#### ENTRIES PROVIDED:

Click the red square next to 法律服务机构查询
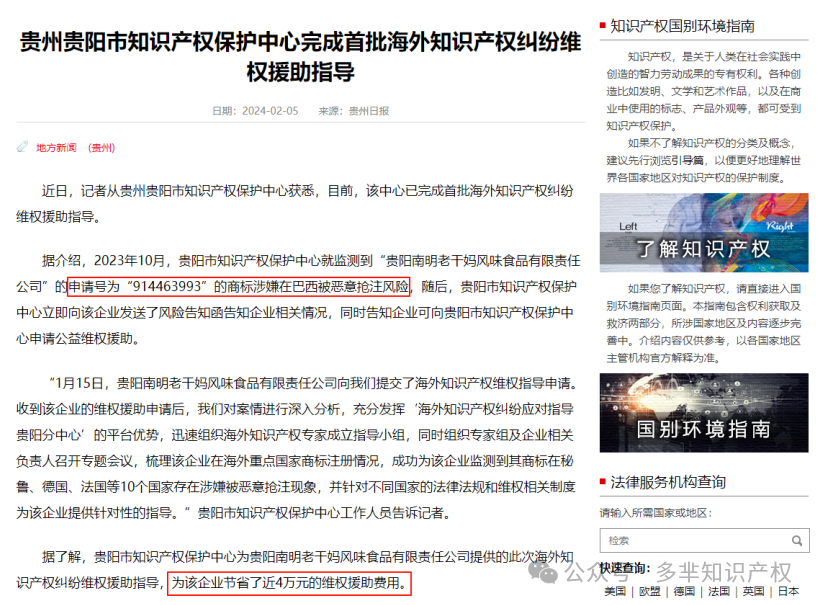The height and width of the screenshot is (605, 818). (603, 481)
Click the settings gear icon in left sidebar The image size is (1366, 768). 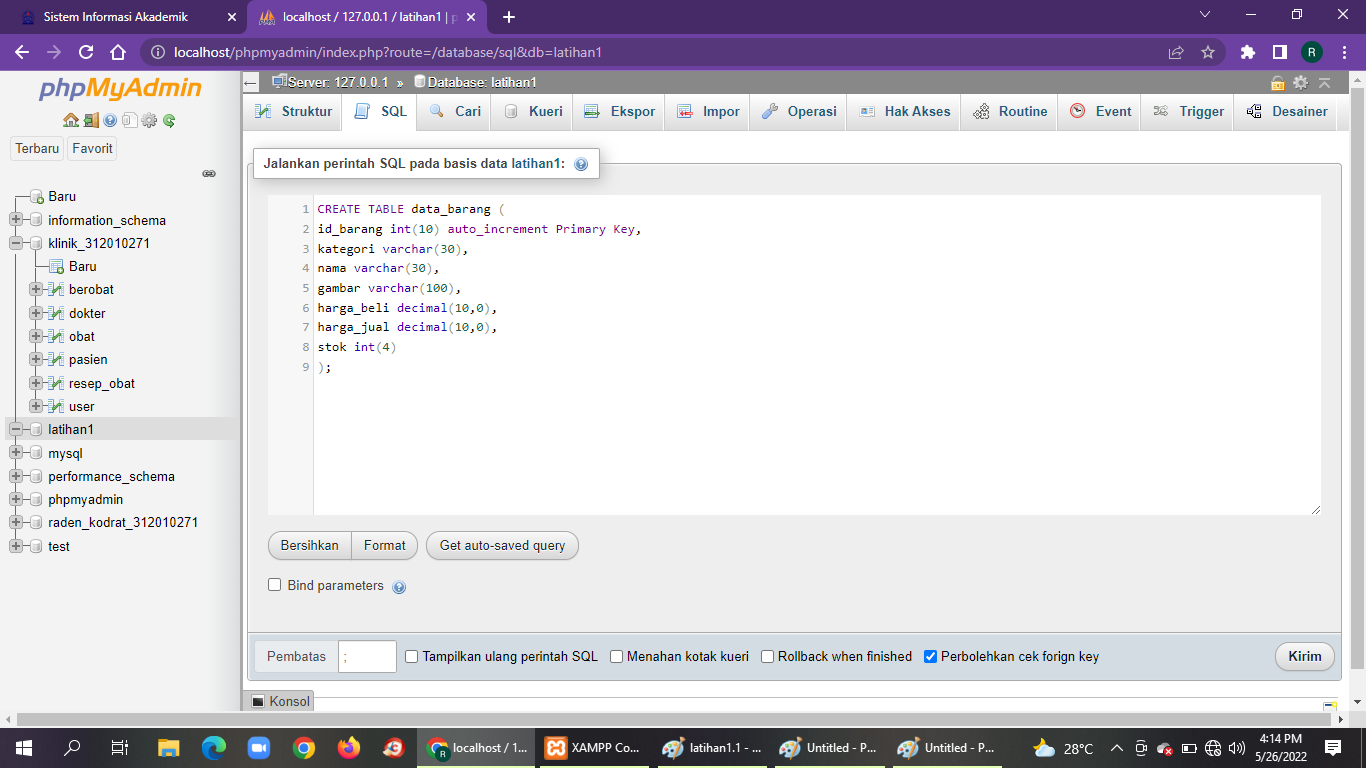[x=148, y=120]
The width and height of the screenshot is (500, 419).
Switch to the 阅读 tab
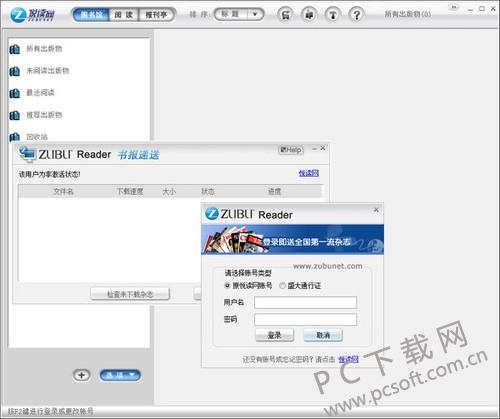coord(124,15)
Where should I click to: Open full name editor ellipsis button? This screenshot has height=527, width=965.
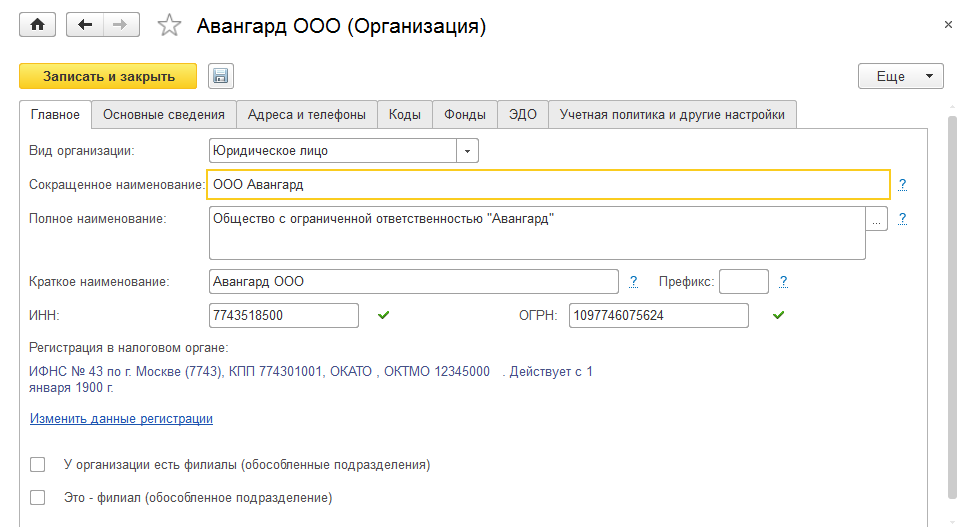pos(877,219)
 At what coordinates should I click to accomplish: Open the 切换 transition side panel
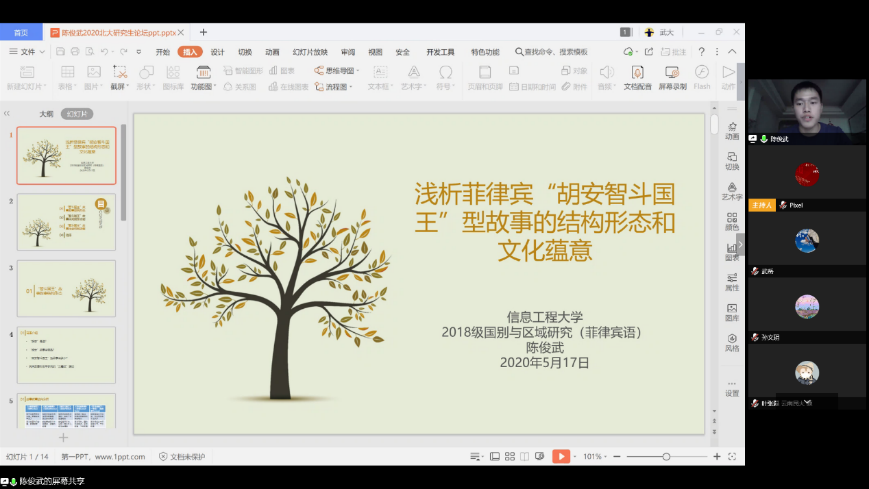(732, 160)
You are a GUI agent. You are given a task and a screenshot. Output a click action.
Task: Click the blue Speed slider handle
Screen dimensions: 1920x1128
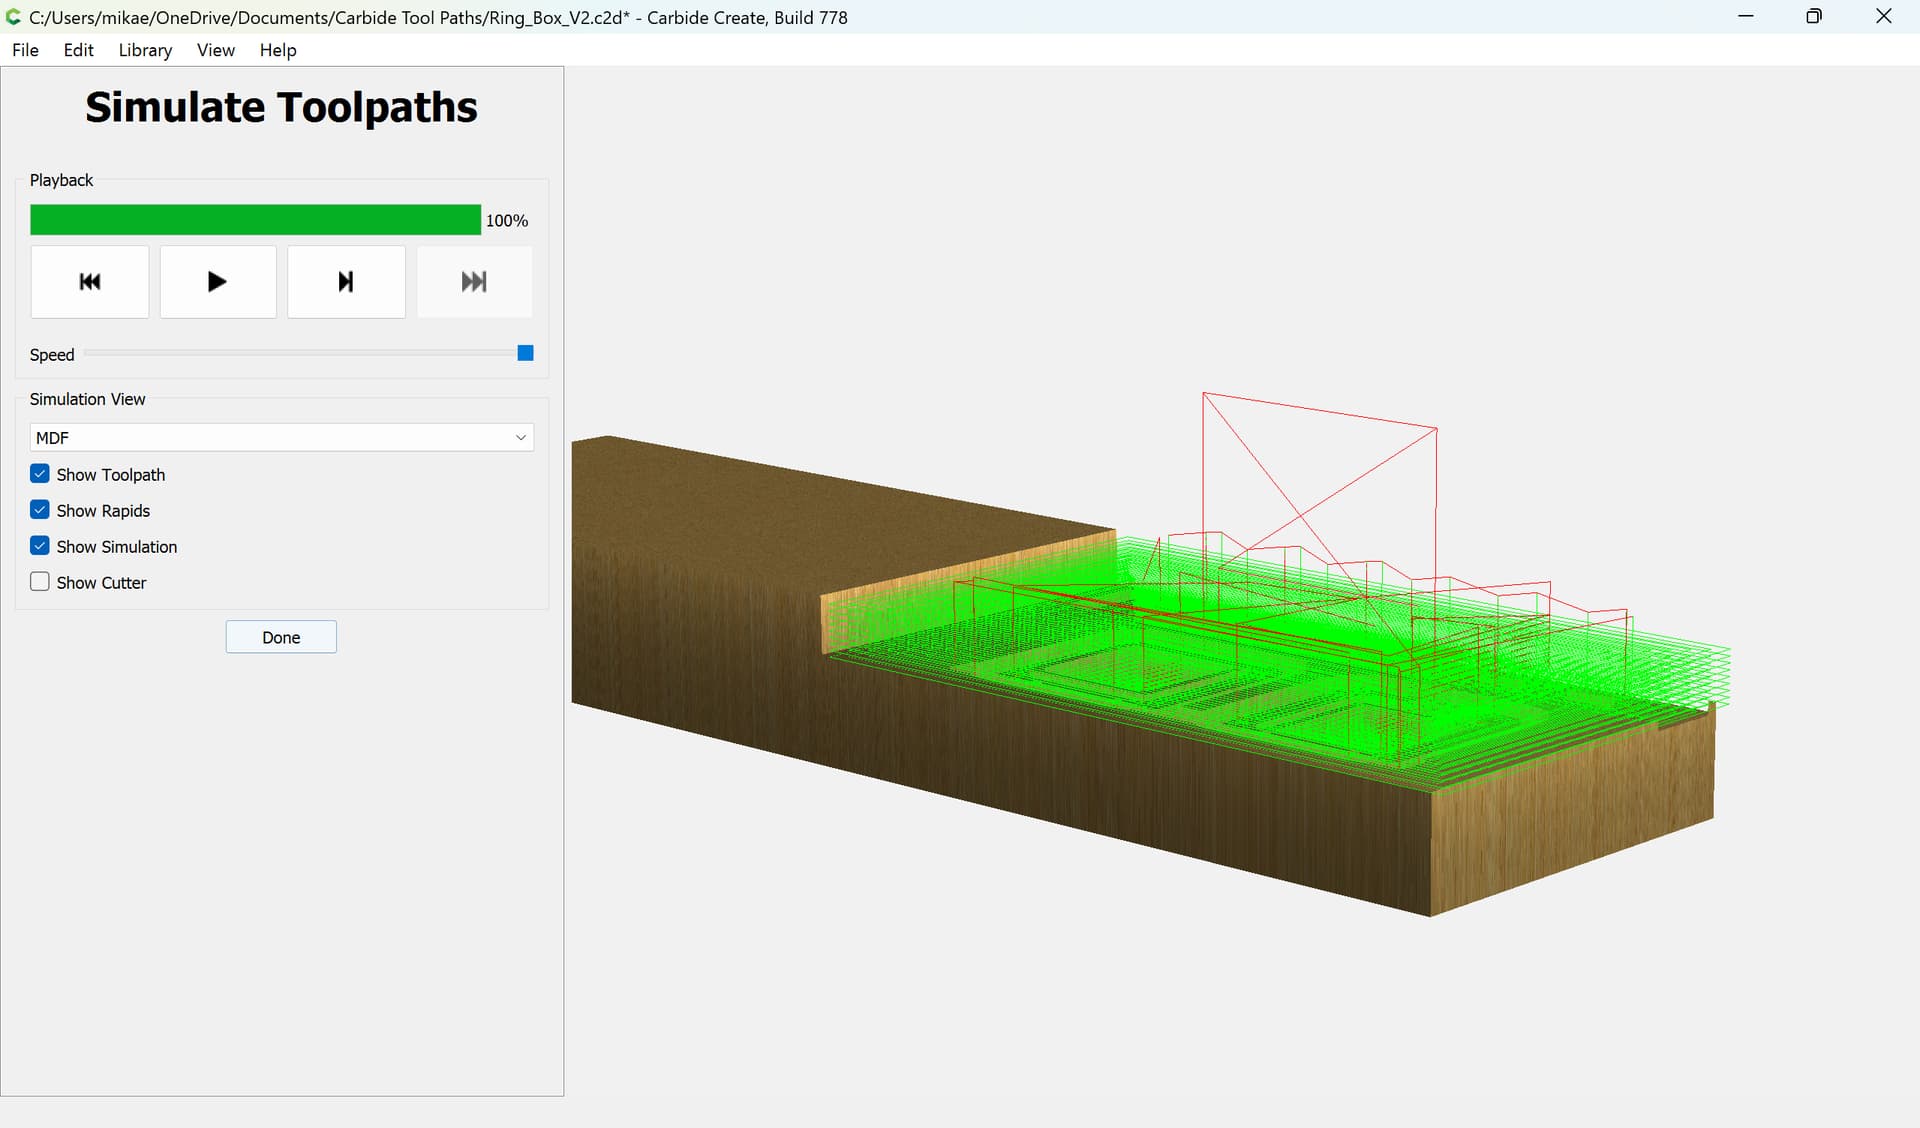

#### BRIEF:
Quote, word for word and nothing more, every line from the line with "Task: Click the blue Speed slider handle" to the end of the entries, including both ends; skip any pictures.

#### ANSWER BOX:
Task: Click the blue Speed slider handle
Screen dimensions: 1920x1128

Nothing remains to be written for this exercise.